TSPAN15 enhances EMT-mediated metastasis of HCC by promoting autophagy through BTRC-mediated PDCD4 degradation

Abstract

Background

Cumulative evidence shows that Tetraspanin 15 (TSPAN15) shows a high degree of consistency in a variety of tumor characteristics, which has attracted extensive attention from researchers. We used TSPAN15 as a starting point to explore the role and mechanism of TSPAN15 in in hepatocellular carcinoma (HCC).

Methods

Using database analysis, recombinant plasmid transfection technology, transwell, autophagic flux analysis and western blotting, the effects of TSPAN15 on autophagy, invasion, epithelial-mesenchymal transition (EMT) of HCC cells, and tumor growth and metastasis were elucidated after silencing TSPAN15 in HCC cells.
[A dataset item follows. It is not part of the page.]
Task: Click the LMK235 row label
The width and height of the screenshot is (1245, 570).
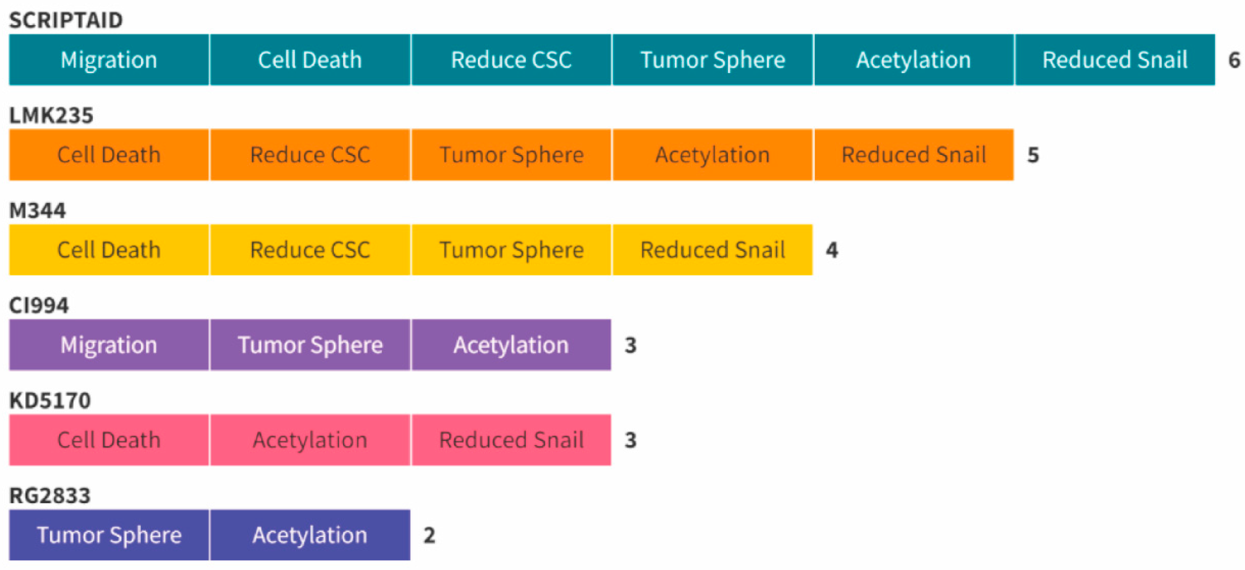Action: [51, 116]
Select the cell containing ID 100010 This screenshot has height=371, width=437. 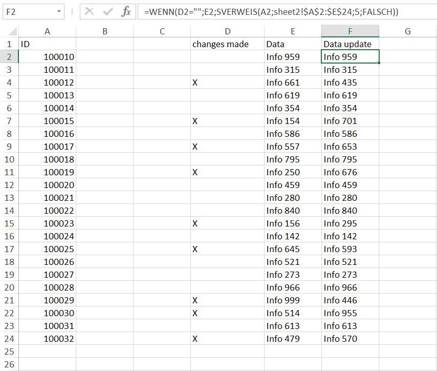click(x=47, y=57)
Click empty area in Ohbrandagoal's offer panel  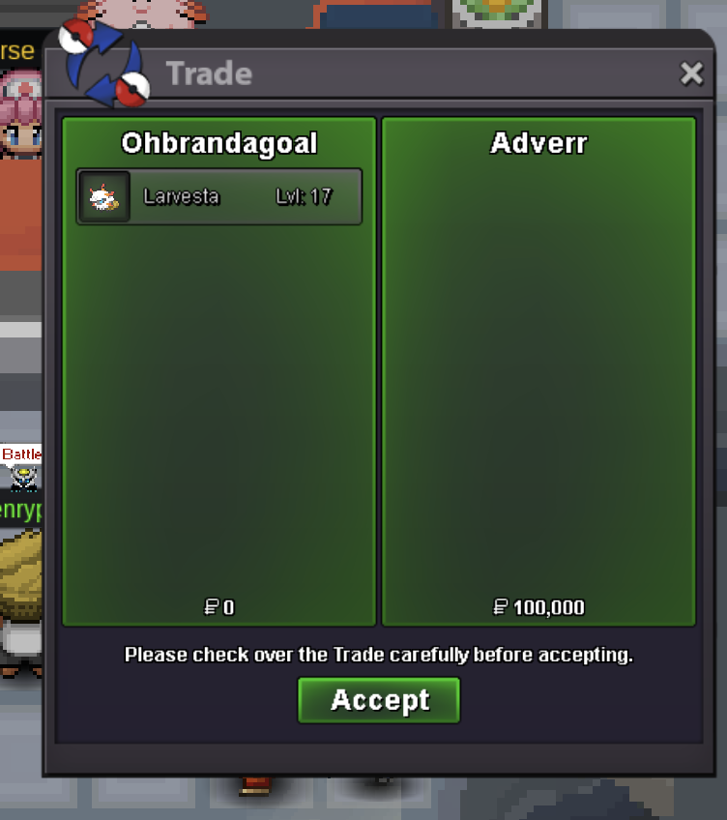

The effect of TSPAN15 on tumor growth was detected by using xenograft model of nude mice.

Results

Based on the online database and immunohistochemistry analysis, it was found that the mRNA and protein expression of TSPAN15 in HCC tissues was significantly higher than that in normal liver tissues or adjacent non-cancerous tissues. High expression of TSPAN15 was an independent risk factor for poor prognosis in TCGA-LIHC patients. TSPAN15 silencing inhibited HCC autophagy and autophagy-induced migration, invasion and EMT as well as tumor growth and metastasis. Mechanistically, TSPAN15 contributed to programmed cell death 4 (PDCD4) proteasomal degradation through physical interaction with beta-transducin repeat containing (BTRC), thus activing autophagy. Rescue experiments revealed that PDCD4 effectively inhibited TSPAN15-induced autophagy, migration, invasion and EMT.

Conclusion

Abnormally expressed TSPAN15 promotes the degradation of tumor suppressor gene PDCD4 through ubiquitination, thereby promoting autophagy and autophagy-mediated EMT and metastasis of HCC cells, demonstrating the importance of TSPAN15 in the molecular etiology of HCC and its potential therapeutic value.